The window (by Edward Frampton 1848-1929 who worked with Clayton & Bell) in the Services corridor pictures St. Hilda (or Hilda of Whitby) (c. 614–680) is a Christian Saint and the founding abbess of the monastery at Whitby, which was chosen as the venue for the Synod of Whitby. An important figure in the Christianisation of Anglo-Saxon England, she was abbess at several monasteries and recognised for the wisdom that drew kings to her for advice. In 657 Hilda became the founding abbess of Whitby Abbey, then known as Streoneshalh; she remained there until her death. Archaeological evidence shows that her monastery was in the Celtic style, with its members living in small houses, each for two or three people. The tradition in double monasteries, such as Hartlepool and Whitby, was that men and women lived separately but worshipped together in church. The exact location and size of the church associated with this monastery is unknown. Bede states that the original ideals of monasticism were maintained strictly in Hilda’s abbey. All property and goods were held in common; Christian virtues were exercised, especially peace and charity. Everyone had to study the Bible and do good works. The prestige of Whitby is reflected in the fact that King Oswiu of Northumberland chose Hilda’s monastery as the venue for the Synod of Whitby, the first synod of the Church in his kingdom. He invited churchmen from as far away as Wessex to attend the synod. Most of those present, including Hilda, accepted the King’s decision to adopt the method of calculating Easter currently used in Rome, establishing Roman practice as the norm in Northumbria. The monks from Lindisfarne, who would not accept this, withdrew to Iona, and later to Ireland
and St. Etheldra (c.636 – 23 June 679 AD) was an East Anglian princess, a Fenland and Northumbrian queen and Abbess of Ely. She is an Anglo-Saxon saint. Her father was King Anna of East Anglia, and siblings Wendreda and Seaxburh of Ely, both of whom eventually retired from secular life and founded abbeys.Etheldreda was the third and most celebrated of the saintly daughters of King Anna of East Anglia, by his wife, Saewara. Etheldreda was born at Exning in Suffolk, around AD 636, and was brought up in an atmosphere of piety. It was her ambition to be a nun like her sisters, but she was destined not to attain this goal until she had been twice married. In AD 652, she was given, against her will to, Tondbert, King of South Gyrwe, an East Anglian subkingdom in the Fens. As part of their marriage settlement, Tondbert gave his wife an estate then called Elge, and afterwards Ely. Tondbert, either respecting and sympathising with her monastic vocation or regarding her with indifference, allowed Etheldreda to live as a nun during the three years of their marriage.
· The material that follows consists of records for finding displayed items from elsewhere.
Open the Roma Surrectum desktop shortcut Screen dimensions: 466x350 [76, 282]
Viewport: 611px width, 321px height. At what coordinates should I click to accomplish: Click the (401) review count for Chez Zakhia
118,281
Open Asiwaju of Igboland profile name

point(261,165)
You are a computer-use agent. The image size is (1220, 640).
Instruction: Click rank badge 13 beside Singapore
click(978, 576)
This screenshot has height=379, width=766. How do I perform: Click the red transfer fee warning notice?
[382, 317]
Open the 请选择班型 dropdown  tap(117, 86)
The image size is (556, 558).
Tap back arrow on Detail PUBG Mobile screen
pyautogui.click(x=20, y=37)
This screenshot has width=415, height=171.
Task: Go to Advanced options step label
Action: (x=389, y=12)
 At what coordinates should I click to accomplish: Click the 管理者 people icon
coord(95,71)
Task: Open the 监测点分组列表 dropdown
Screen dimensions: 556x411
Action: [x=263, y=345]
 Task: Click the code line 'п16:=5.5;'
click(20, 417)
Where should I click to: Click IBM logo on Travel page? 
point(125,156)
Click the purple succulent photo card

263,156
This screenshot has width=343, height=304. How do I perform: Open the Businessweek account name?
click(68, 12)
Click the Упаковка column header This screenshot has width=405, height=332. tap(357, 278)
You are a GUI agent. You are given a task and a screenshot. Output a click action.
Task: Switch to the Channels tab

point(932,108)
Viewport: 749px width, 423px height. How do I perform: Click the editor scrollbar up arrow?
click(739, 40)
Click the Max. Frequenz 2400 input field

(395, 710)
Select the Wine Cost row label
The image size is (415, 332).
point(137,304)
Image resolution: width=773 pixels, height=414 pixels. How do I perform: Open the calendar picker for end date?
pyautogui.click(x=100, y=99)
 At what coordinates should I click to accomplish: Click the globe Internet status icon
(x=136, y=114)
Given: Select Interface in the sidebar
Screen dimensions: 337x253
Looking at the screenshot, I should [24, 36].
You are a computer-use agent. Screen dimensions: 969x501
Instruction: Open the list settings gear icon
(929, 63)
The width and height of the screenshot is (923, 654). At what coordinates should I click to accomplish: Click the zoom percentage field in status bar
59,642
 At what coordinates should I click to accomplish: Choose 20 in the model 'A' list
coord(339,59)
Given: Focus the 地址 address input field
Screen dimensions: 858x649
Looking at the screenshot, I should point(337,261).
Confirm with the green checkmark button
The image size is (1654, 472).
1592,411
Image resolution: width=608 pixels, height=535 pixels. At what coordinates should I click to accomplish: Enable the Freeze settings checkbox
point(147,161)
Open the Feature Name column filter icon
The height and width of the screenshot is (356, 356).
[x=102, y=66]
In AD 660, for family reasons – probably to secure an alliance for the house of the Uffingas with the powerful Kingdom of Northumbria against the aggressive Mercians – she married Egfrith, the second son of Oswiu, King of Northumbria. At the time of his marriage, Egfrith was little more than a child. Etheldreda won his esteem and affection at once, and rapidly acquired a purifying and ennobling influence over him. He “held her as a thing enskied and sainted” Eventually in AD 673, Etheldreda built a large double monastery. She was made her abbess and gave the veil to her first nuns. Etheldreda ruled over her monastery for seven years, setting a great example of piety and abstinence and all other monastic virtues. Though such a great lady, and so delicately reared, she never wore any linen, but only rough woollen clothing.
The window is dedicated to the memory of the Catherine and Mary Hibberd.